Oleskow joined with the Hon. Clifford Sifton and federal immigration officials to begin the movement of thousands of Ukrainian settlers away from Brazil and to Canada.
The Ukrainian settlers, although it was now more than two decades after the first immigrants arrived in New Iceland, find themselves starting for one destination but changing for another. With the Icelanders, it was Nova Scotia and the United States. For the Ukrainians, it was starting for Brazil and ending up in Canada.
In Michael Stashyn’s account, “Our neighbour drove us to Chorkiv, our nearest station, and from there we left by train for the German port of Hamburg.
“It was the first time that my parents rode on a train, and for the first time they saw an ocean liner….In Hamburg we met many Ukrainians who were not going to Brazil as we were, but to some kind of Canada. They started to convince my parents that we should come with them. “
Michael’s parents do change course. They board the ocean liner for Canada. Like the Icelanders before them, they head across the ocean, into the unknown. “On the fourteenth day, we disembarked and found ourselves in the port of Quebec City. There we boarded a train and headed west.”
Will Kristjanson says in his book , The Icelandic People in Manitoba, “About forty persons left for Brazil, 1863-1873. The precipitating factor was the disaster to the sheep industry, 1856-1860, and the hard winter of 1858-59, the second hardest in the century.”
“Einar Asmundsson, of Thingeyjarsysla, in the North, was a person widely read and well-informed. He had been reading much about Brazil and considered that country the most promising for Icelandic emigration…In 1860, Asmundsson promoted the founding of the Brazilian Emigration Association. Thirty-five persons reached Brazil and several hundreds were prepared to go. However, transportation difficulties blocked this movement.”

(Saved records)
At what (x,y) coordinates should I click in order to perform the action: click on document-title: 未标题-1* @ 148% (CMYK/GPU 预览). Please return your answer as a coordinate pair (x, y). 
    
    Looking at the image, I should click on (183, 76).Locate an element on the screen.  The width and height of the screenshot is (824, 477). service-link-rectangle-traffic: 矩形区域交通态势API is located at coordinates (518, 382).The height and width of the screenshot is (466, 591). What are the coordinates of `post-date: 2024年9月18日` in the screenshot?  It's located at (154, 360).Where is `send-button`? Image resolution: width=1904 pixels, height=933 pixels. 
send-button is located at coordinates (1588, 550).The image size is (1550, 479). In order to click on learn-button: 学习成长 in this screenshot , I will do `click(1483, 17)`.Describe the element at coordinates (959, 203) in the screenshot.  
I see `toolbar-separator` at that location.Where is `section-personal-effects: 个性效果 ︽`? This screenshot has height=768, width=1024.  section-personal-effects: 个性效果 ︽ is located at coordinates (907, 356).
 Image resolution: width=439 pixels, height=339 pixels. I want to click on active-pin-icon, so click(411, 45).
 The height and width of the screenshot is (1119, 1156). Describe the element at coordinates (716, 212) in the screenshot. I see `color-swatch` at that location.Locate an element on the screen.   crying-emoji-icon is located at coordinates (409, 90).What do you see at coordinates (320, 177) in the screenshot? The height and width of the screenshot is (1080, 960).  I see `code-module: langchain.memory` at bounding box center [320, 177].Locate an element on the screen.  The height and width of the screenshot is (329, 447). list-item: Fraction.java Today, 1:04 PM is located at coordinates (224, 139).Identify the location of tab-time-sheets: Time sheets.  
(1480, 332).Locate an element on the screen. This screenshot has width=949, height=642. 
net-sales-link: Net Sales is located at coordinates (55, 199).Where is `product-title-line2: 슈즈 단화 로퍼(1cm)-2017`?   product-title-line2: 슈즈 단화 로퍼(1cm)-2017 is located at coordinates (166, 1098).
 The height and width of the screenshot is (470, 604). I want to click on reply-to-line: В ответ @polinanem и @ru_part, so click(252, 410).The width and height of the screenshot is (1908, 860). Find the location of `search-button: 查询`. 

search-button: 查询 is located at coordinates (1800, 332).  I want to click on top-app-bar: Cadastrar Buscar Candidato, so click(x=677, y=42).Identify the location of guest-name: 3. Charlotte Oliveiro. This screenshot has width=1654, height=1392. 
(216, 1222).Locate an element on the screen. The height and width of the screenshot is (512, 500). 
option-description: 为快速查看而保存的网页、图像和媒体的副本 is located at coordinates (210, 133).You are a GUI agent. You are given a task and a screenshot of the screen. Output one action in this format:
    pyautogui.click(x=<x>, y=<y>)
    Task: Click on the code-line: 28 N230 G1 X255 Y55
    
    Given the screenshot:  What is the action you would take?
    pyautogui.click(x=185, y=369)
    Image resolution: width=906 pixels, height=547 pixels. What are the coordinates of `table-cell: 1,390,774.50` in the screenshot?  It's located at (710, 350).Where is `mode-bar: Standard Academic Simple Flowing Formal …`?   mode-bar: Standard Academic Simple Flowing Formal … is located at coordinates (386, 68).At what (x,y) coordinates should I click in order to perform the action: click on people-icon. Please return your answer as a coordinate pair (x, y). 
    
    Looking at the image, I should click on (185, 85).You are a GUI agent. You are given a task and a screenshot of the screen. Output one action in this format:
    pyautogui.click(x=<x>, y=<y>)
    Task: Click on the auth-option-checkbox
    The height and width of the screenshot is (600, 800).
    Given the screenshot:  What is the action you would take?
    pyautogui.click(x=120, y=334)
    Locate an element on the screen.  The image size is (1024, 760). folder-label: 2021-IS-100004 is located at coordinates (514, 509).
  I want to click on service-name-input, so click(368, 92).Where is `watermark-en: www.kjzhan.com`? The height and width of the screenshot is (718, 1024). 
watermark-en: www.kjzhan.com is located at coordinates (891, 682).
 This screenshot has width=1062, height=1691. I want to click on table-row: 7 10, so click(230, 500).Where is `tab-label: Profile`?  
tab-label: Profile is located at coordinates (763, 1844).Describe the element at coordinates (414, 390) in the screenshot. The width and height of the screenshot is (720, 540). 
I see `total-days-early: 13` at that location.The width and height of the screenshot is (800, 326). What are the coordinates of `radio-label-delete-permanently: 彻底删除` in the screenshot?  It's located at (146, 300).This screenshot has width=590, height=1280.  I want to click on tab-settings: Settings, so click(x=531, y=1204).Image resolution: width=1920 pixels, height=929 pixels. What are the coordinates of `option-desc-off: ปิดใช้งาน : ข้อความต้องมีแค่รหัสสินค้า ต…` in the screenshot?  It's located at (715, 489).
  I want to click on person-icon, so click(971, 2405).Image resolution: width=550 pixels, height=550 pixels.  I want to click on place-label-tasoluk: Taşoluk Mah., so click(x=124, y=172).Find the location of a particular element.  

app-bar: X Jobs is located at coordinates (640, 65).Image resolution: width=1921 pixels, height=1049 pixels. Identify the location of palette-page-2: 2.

Parts of the exercise:
A: In the passage on Ukrainian and Icelandic emigration, where did the Stashyn family come ashore on the fourteenth day?
B: Resume the passage on Ukrainian and Icelandic emigration after its last sentence.

Answers provided:
A: The port of Quebec City.

B:
The plans to move to Brazil were opposed by local officials and wealthy farmers. Even so, four men left for Brazil in 1863. Their job was to evaluate the possibility of Brazil as a home for Icelanders. By the beginning of 1865, about a 150 people had agreed to go. However, the plan fell through. In 1873, a group of 500 had agreed to emigrate to Brazil. The Brazilian government, just as with the Ukrainians later, promised to pay the fare but that fare would be from Hamburg to Brazil. The Icelanders had to get from Iceland to Hamburg and were unable to do so. The Brazilian government, at one point, tried to rent a ship to sail to Iceland to collect the prospective immigrants but was unable to do so. Again the plan fell through. Eventually, only 34 people actually emigrated.
Even though the Ukrainian settlers who go to Brazil do so around fifteen years after the Icelanders, we can see from their experience the difficulties that the Icelandic emigrants must have faced.
Two countries distant from Canada, Iceland and Ukraine, where the lot of the common people is one of such hardship that people are willing to risk their lives venturing into the unknown. In both countries, the people are both caught up in medieval systems. There is hunger, injustice and lack of opportunity. They respond the same way: emigrate. Circumstance, randomness, misunderstanding, and possibility, all result in these two disparate groups settling in the same area.
Their choice of settlement area, without any intention of doing so, makes them part of each others’ Canadian heritage, and gradually, through necessity, doing business, then some social events and, finally, intermarriage, their stories become inextricably entwined. Today, all across Canada, there are Ukrainian-Icelandic marriages. Yet, the two written histories have remained separate for no one has attempted to show how the two groups came to settle on the same land (not just nearby land but the same to such an extent that Ukrainians took up land abandoned by the early Icelandic settlers) and how the two communities learned to function together.
If the Brazilian immigration had been successful, they may very well have ended up neighbours in Brazil. Instead, with the failure of the Brazilian ventures, they became neighbours in the wilderness of Manitoba.
(Sources: two books worth reading, if you can find copies. Michael Ewanchuk, Pioneer Profiles Ukrainian Settlers in Manitoba; W. Kristjanson, The Icelandic People in Manitoba A Manitoba Saga)
The following information is from Icelandic Roots.
The IR Database has people associated with 41 places with GPS coordinates.
39 Icelanders emigrated to Brazil between 1863-1873. More have lived or emigrated to Brazil in the years after.
335 people in the database were born in Brazil.
183 people in the database died in Brazil.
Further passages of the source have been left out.